La Rota Vicentina se présente sous la forme d’un réseau de sentiers pédestres bien balisés composée de 24 parcours circulaires mais surtout de deux voies principales : le sentier des pêcheurs (the fishermen’s trail en bleu) long de 220km entre Sao Torpes et Lagos, 13 étapes de 11 à 23 km. (balisage bleu et vert), puis le sentier « historique » (en rouge) long de 265 km, 13 étapes de 12 à 24 km entre Santiago de Cacem et le cap de Sao Vicente. C’est le GR 11 balisé blanc et rouge. (Sentier européen E9). Ce réseau assez dense permet donc de tracer votre itinéraire selon vos goûts, vos capacités et ce du nord au sud ou inversement car ces chemins sont repérés dans les deux sens. Quel sens choisir ? En marchant du nord au sud, vous aurez le soleil de face en permanence. Dans le sens sud-nord, vous serez soumis parfois à un vent ouest, nord-ouest dominant

1ère partie :

la Rota Vicentina : sablonneuse, douloureuse et sublime

Afin de me mettre en jambe, je choisis de parcourir deux étapes sur le chemin historique en partant de Santiago de Cacem, située à deux heures de bus de la capitale. Je commandais très tôt un Uber pour rejoindre la gare routière de Lisbonne. Les travailleurs matinaux prenaient une bière ou un café dans la buvette sous une lumière blafarde dont certains regardaient d’un œil dubitatif le seul mec en short aux jambes blanchâtres avec un sac à dos en train de chercher le quai de départ. Le bus démarra à l’heure et fila vers le sud-est en traversant le fleuve Rio Tejo sous les premiers rayons du soleil. Je reconnus les visages de la ville endormie pour y avoir séjourné et dont j’étais parti en 2015 déjà sur le camino portugais central. L’autoroute déroula ses kilomètres d’asphalte dans la campagne vallonnée plantée d’eucalyptus et me déposa à Santiago de Cacem.
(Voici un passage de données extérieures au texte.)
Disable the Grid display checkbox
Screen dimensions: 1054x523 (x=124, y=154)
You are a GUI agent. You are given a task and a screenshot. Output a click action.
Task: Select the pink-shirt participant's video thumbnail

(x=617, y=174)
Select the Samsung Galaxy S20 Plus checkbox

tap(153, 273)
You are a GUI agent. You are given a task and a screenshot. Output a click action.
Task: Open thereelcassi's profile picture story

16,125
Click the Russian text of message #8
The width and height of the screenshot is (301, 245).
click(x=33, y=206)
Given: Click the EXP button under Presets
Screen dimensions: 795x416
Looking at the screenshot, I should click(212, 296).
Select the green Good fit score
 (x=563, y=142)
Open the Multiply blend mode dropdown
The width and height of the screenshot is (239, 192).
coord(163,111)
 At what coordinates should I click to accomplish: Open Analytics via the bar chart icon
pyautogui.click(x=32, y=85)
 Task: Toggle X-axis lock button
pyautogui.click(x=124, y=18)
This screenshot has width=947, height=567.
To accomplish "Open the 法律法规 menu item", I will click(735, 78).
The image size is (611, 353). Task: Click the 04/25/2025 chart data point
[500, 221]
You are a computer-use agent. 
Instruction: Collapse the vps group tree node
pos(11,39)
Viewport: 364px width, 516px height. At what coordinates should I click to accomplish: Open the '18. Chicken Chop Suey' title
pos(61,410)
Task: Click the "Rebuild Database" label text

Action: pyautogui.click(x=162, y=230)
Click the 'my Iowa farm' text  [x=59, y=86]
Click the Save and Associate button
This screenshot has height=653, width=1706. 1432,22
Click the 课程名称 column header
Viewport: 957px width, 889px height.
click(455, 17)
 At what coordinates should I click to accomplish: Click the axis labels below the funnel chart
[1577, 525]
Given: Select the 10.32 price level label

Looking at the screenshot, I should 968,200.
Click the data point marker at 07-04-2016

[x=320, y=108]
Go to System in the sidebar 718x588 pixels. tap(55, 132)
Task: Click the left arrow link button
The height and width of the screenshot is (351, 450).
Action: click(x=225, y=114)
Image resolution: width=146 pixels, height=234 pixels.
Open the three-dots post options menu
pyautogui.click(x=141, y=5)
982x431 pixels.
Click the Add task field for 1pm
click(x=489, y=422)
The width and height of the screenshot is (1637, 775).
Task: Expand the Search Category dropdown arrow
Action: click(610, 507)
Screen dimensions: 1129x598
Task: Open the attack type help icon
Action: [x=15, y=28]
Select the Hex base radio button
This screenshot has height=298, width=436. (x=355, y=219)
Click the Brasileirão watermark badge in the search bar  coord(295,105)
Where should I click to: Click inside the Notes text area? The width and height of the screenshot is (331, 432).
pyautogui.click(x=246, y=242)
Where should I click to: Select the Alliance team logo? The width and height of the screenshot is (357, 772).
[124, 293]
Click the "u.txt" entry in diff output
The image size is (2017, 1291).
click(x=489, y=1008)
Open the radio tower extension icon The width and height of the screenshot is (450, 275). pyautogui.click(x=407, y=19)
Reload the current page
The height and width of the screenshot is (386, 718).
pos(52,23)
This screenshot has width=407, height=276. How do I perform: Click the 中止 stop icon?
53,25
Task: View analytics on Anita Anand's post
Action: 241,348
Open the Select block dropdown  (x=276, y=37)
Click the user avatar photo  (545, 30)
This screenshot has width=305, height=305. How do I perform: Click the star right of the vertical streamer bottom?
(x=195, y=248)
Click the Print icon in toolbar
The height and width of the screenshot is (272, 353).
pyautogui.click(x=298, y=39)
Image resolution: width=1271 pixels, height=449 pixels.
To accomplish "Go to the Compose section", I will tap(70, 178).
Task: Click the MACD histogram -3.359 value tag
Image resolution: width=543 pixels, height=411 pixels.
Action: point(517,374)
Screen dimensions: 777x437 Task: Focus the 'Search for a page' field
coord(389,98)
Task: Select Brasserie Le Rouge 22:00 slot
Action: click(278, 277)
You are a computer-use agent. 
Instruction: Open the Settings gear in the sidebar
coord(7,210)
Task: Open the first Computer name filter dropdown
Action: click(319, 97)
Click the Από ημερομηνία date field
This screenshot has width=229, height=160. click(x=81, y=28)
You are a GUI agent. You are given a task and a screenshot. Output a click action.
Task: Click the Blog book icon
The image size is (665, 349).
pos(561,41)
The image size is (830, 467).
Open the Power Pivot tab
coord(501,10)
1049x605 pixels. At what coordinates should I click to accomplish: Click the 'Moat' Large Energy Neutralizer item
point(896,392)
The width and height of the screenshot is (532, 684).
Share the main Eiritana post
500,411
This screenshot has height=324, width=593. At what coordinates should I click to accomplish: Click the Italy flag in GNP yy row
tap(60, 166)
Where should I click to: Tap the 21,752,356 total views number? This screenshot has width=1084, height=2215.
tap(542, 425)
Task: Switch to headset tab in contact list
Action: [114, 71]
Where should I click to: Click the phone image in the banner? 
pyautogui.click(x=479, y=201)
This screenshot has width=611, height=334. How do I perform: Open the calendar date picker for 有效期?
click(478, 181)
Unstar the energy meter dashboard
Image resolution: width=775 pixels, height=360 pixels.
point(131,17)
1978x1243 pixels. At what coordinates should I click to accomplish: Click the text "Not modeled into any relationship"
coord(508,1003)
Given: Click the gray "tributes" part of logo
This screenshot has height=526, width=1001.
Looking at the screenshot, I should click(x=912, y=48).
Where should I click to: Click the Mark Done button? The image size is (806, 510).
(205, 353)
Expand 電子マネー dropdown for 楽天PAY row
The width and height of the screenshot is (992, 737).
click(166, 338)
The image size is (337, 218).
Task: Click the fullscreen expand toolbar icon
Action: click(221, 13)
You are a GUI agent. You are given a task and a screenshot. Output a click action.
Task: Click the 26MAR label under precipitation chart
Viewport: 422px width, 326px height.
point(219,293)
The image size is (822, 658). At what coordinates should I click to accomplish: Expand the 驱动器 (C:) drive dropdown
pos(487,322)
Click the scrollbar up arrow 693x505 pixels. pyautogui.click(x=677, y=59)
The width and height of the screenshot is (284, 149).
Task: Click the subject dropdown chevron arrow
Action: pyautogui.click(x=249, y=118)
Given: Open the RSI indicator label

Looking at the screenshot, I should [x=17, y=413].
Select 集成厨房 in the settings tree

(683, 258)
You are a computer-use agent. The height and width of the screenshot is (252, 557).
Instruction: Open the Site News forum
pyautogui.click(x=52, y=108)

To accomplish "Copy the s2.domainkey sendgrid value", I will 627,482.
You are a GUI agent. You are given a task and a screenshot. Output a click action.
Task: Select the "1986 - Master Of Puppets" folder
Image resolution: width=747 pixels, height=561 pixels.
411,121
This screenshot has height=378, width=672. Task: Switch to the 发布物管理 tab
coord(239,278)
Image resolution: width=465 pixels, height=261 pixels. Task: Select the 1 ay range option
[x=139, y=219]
De Santiago de Cacem jusqu’à Cercal de Alentéjo, durant deux jours, le sentier serpente sur le chemin historique dans un décor de chênes-liège

Après un coup d’oeil sur l’App Mapy.Cz , je localisais mon point de départ en ville. Il ne me restait plus qu’à suivre attentivement le GR dont les méandres urbains restent souvent des mystères en terme de tracé. En m’éloignant du centre je retrouvais rapidement les chênes-liège, une végétation familière rencontrée sur la Via de la plata et dont le costard bicolore me fascine toujours. Je passais ma première nuit à Val de Ceco après une balade très rurale sur 18 km, puis la seconde à Cercal de Alentejo. Constat : le Portugal est touché de plein fouet par la sécheresse. Des massifs entiers d’arbres meurent sur pied et le niveau d’eau des lacs de réserve au plus bas donne toute la mesure du drame. Nous étions mi-avril et je ressentais déjà durant ces deux premières après-midi de marche la poussée de fièvre climatique imminente et précoce. J’allais devoir me lever tôt.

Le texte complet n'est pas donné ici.